On Kurtz’ show this week, former Mitt Romney spokesman Kevin Madden called media coverage of Obama an “infomercial.” (With emphasis on the mercial, of course.) And former White House Press Secretary Dee Dee Myers shamed media critics and editors for missing their own story: “I think it’s interesting that it took pop culture to make the country focus on the question of whether Hillary Clinton is being treated unfairly, and that was Saturday Night Live.”

Here’s where SNL started, a week ago, with a debate skit. A wonderfully exaggerated Jorge Ramos of Univsion questions Obama: “Oh, my God, I’m so nervous. I can’t believe I’m actually talking to you…. I’m sorry to go on so long, I just really, really, really, really want you to be the next President. And not just because you’re a fantastic human being and the only person who can turn this nation around…. So my question is, are you mad at me?… I was afraid you might be mad at me because, you know, all the shilling for you in my campaign coverage has been so obvious.”

Obama replies: “As I travel around this country, I’ve been hearing the same sentiments from every journalist I meet…. For too long in this country, the press has been hearing the same old refrain: Just give us the news and not your personal opinions. And they’re tired. They’re tired of being told, you journalists have to say neutral, you can’t take sides in a political campaign. And they’re saying, yes, we can. Yes, we can take sides. Yes, we can.”
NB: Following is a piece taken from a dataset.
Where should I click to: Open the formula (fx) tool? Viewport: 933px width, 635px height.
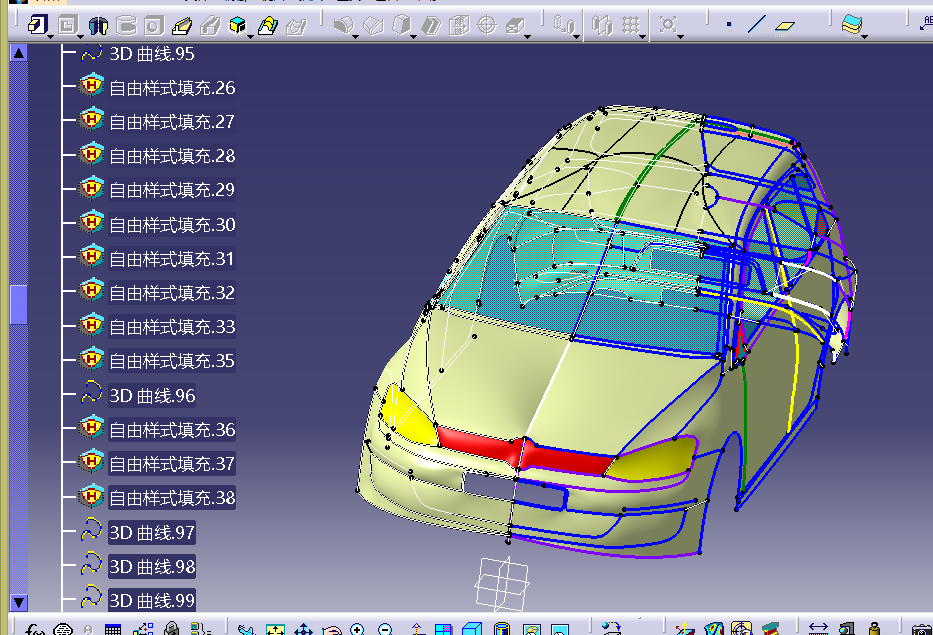tap(35, 629)
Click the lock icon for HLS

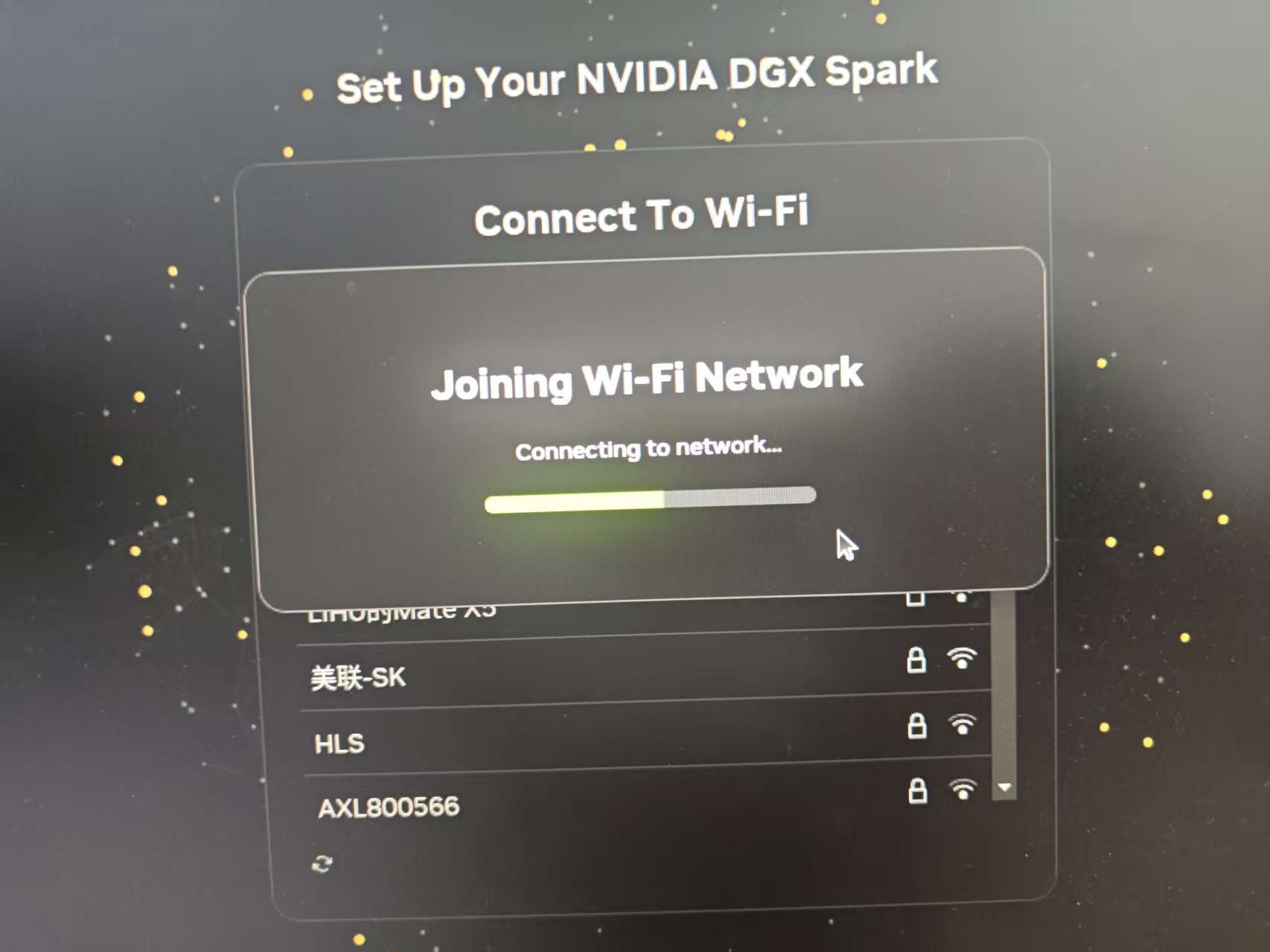point(916,725)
This week, the well-deserved skewering of puppy-love press continued with another debate skit, this one making fun of the MSNBC Barackfest debate. Clinton: “Maybe its just me but once again it seems as if (a) I’m getting the tougher questions and (b) with me, the overall tone is more hostile.” Cue Russert and Williams playing violins.

I’ve said it before: I think this is a failure of media. It is also a failure of media criticism. Media won’t cover their own failings. Indeed, it’s frightening to hear the logic of political correspondents — this week’s Kurtz show is only the latest example — when they blame the campaign for getting bad coverage because they’re not being nice to the press.
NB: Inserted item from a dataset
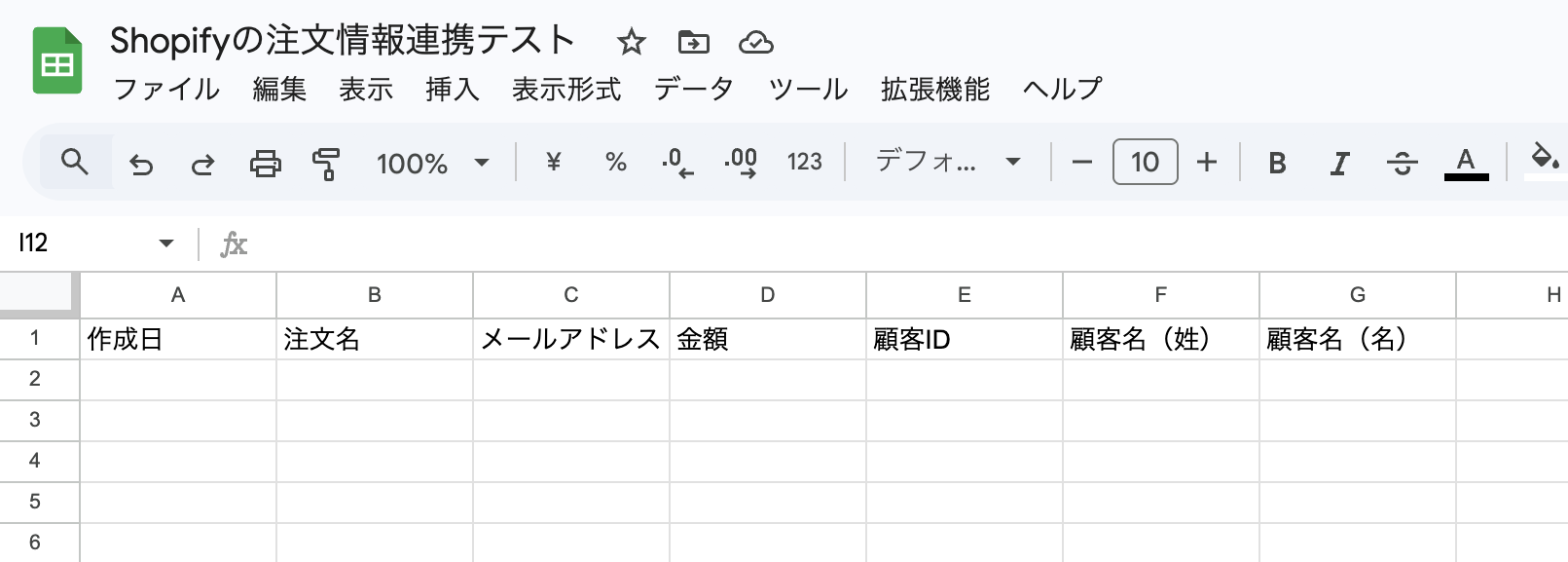1568x562 pixels.
Task: Select the paint format roller icon
Action: tap(326, 163)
So I’m glad to finally hear On the Media take on the story. Though fat lot of good that will do since we’re only days away from what the horse-race correspondents say is make-or-break Tuesday. Said Brooke Gladstone: “The media heart Obama.”

On OTM, media critic Bill Powers says that Obama has “an amazing ability to deflect bad press and move on.” I think that’s criticizing the event from the wrong direction: The press has an amazing ability not to press. Even in OTM’s criticism, we hear more wet kisses for Obama. Says Powers: “The way he keeps is cool is remarkable for someone under fire, particularly someone relatively young running for president…. It is something we haven’t seen the like of since Kennedy.” Just once, I want to hear reporters talk about what Obama does not say. Just once, I want to see reporters to go into a crowd of Obamaniacs and ask 10 of them — or a pollster 1,000 of them: “What does change mean?” Let’s hear whether, indeed, they are one or whether Obama is an empty vessel for his supporters as he is for media.
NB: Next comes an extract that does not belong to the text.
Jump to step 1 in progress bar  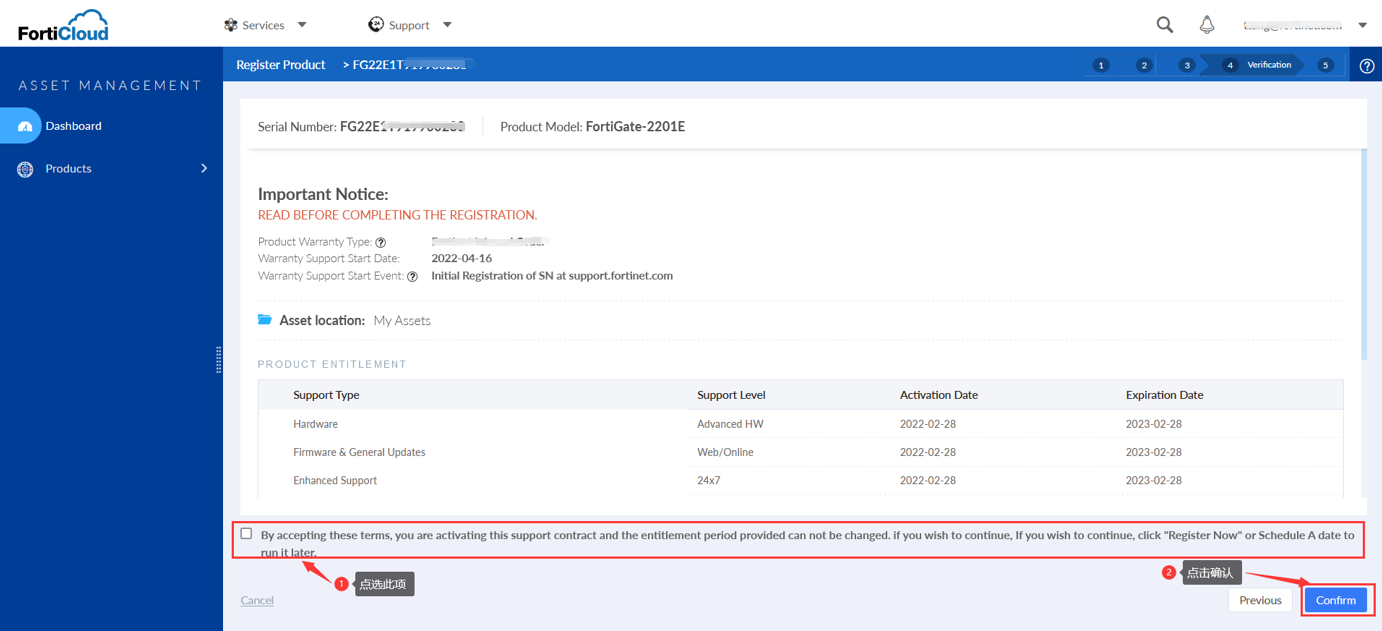point(1101,65)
On both On the Media and Kurtz, guests predict that once Obama wins and Hillary is out of the way — which they all eagerly predict — the press will start attacking him. I don’t believe that. They’ll continue to slather over him until he gets into the White House. And then we’ll just see whether they finally start doing their job.

(Disclosure: I voted for Clinton.)

: LATER: I post this and then pick up the New York Times this morning, which twice mentions the media’s slathering over Obama. Here they are mocking US magazine, of all journalistic paragons, under a journalism heading, of all places, for treating Obama’s wardrobe better than Clinton’s (though the Clinton feature was one in which she quite gamely made fun of her own outfits and got points for being so game). And here’s a feature on the SNL writer of the debate skits. Not a mention, though, of the Times’ newsroom’s own incurable crush. Reporters, report thyselves.

: But at least on the op-ed page, there has been acknowledgment of the media’s issue. Here was David Brooks’ mockery of it a few weeks ago. And Paul Krugman today:

What we do know is that Mr. Obama has never faced a serious Republican opponent — and that he has not yet faced the hostile media treatment doled out to every Democratic presidential candidate since 1988.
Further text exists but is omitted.